The median overall survival (OS) of patients with classic Hodgkin lymphoma (cHL) whose disease had progressed after an autologous hematopoietic cell transplant (AHCT) and who were treated since brentuximab vedotin (BV) and anti-PD-1 immune checkpoint inhibitors have been available for patients was 9.5 years. The results of the retrospective study were published in Blood Advances. This longer OS is an improvement since these agents were approved by the U.S. Food and Drug Administration to treat patients with newly diagnosed cHL. Before 2010, the median OS of patients whose disease relapsed post-AHCT was two to three years.
“Patients who were treated with checkpoint inhibitors first had significantly better OS compared to patients who were treated with chemotherapy or radiation first. Patients who were treated with BV first had similar OS to patients who received chemotherapy or radiation first,” said study author Sanjal H. Desai MD, assistant professor of medicine at the University of Minnesota in Minneapolis.
An AHCT is standard for patients with relapsed or refractory cHL, and 40% to 50% progress after receiving one. According to Dr. Desai, patients who progress after an AHCT were conventionally treated with chemotherapeutic agents and radiation, and some received an allogeneic hematopoietic cell transplant (alloHCT). In the last 10 years, BV and anti-PD-1 immune checkpoint inhibitors nivolumab and pembrolizumab have shown encouraging response and progression-free survival in clinical trials of patients who progress after AHCT.
Checkpoint inhibitors and BV are used after post-AHCT relapses, but larger studies to understand outcomes with these agents have been missing.
Dr.
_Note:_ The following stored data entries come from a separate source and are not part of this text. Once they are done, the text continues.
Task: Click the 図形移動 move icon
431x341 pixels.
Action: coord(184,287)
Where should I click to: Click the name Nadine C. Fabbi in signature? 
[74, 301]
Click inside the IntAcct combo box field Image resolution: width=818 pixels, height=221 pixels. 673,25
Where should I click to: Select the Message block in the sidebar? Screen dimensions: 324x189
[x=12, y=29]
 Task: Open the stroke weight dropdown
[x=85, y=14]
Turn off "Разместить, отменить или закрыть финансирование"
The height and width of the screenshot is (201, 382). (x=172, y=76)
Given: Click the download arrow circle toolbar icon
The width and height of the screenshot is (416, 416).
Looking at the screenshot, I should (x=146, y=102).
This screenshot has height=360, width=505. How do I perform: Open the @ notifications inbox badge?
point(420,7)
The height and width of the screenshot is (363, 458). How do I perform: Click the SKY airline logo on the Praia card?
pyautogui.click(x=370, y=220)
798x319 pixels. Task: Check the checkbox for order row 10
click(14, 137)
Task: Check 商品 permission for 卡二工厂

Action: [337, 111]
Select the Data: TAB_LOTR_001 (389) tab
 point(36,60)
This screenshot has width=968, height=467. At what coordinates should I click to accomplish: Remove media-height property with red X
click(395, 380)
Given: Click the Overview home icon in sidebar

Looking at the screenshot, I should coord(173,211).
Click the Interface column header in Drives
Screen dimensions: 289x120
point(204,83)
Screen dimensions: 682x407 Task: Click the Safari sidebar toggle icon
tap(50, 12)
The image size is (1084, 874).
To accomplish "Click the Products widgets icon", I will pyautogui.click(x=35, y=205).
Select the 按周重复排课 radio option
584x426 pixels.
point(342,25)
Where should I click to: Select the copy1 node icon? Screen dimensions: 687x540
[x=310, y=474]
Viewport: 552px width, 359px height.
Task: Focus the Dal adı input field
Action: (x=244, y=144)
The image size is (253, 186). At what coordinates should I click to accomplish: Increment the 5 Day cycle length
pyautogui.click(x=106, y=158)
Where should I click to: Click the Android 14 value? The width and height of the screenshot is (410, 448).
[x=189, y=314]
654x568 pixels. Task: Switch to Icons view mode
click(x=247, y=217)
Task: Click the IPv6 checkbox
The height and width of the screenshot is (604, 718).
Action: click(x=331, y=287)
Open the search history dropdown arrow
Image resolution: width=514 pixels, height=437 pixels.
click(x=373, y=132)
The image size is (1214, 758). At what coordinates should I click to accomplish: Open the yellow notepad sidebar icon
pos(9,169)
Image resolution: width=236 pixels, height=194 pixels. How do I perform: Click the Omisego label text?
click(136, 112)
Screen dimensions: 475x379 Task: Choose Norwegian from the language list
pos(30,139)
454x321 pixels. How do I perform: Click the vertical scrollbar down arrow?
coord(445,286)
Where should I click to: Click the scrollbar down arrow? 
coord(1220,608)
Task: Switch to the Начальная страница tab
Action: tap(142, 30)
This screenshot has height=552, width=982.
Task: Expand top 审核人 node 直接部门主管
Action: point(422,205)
Desai and her colleagues conducted a large observational cohort study to assess the effect of these newer therapies on patient outcomes, as well as to assess prognostic factors and the impact of therapy sequencing on those patients whose cHL progressed after transplant.
The team analyzed 367 patients with cHL in the U.S. and the Czech Republic who relapsed after AHCT. The median age of patients was 34 years (range = 27-46), and 52% were male. The median time to progression after transplant was six months, and 336 patients had at least one pre-AHCT modified ATHERA risk factor.
The median patient follow-up was 48.1 months, and the 10-year post-progression overall survival (PPS) was 46.2% (95% CI 35.3-60.3). There was no significant difference between the PPS of the U.S. and the Czech Republic.
Receipt of an AHCT was not associated with better OS. Patients who were older than 40 years, patients who relapsed within six months of AHCT, and patients who received an AHCT in partial response had worse OS in the novel agent era, with a median OS of about 60 months.
About 73% of patients received the newer agents after progression post-AHCT. “Patients who received nivolumab or pembrolizumab first following an AHCT had better OS, which underscores the importance of employing checkpoint inhibitors, specifically nivolumab and pembrolizumab, earlier in the course of treatment for patients who progress after an AHCT,” noted Dr. Desai. “It was also surprising to see that alloHCT was not associated with definitive OS benefit. This underscores the fact that alloHCT might not be a preferred strategy for all patients who progress after AHCT, and careful patient selection is important.”
According to Dr. Desai, further studies are needed to better characterize patient populations that can benefit from alloHCT. Additionally, because patients with cHL who progress after AHCT have encouraging OS since the availability of newer agents, studies to evaluate outcomes of patients who are refractory to or relapse subsequent to treatment with these newer agents are needed to design optimal clinical trials for this subpopulation of patients.
Any conflicts of interest declared by the authors can be found in the original article.
Desai SH, Spinner MA, Evens AM, et al. Overall survival of cHL patients who progress after autologous stem cell transplant: results in novel agent era [published online ahead of print, 2023 Sep 20]. Blood Advances. doi: bloodadvances.2023011205.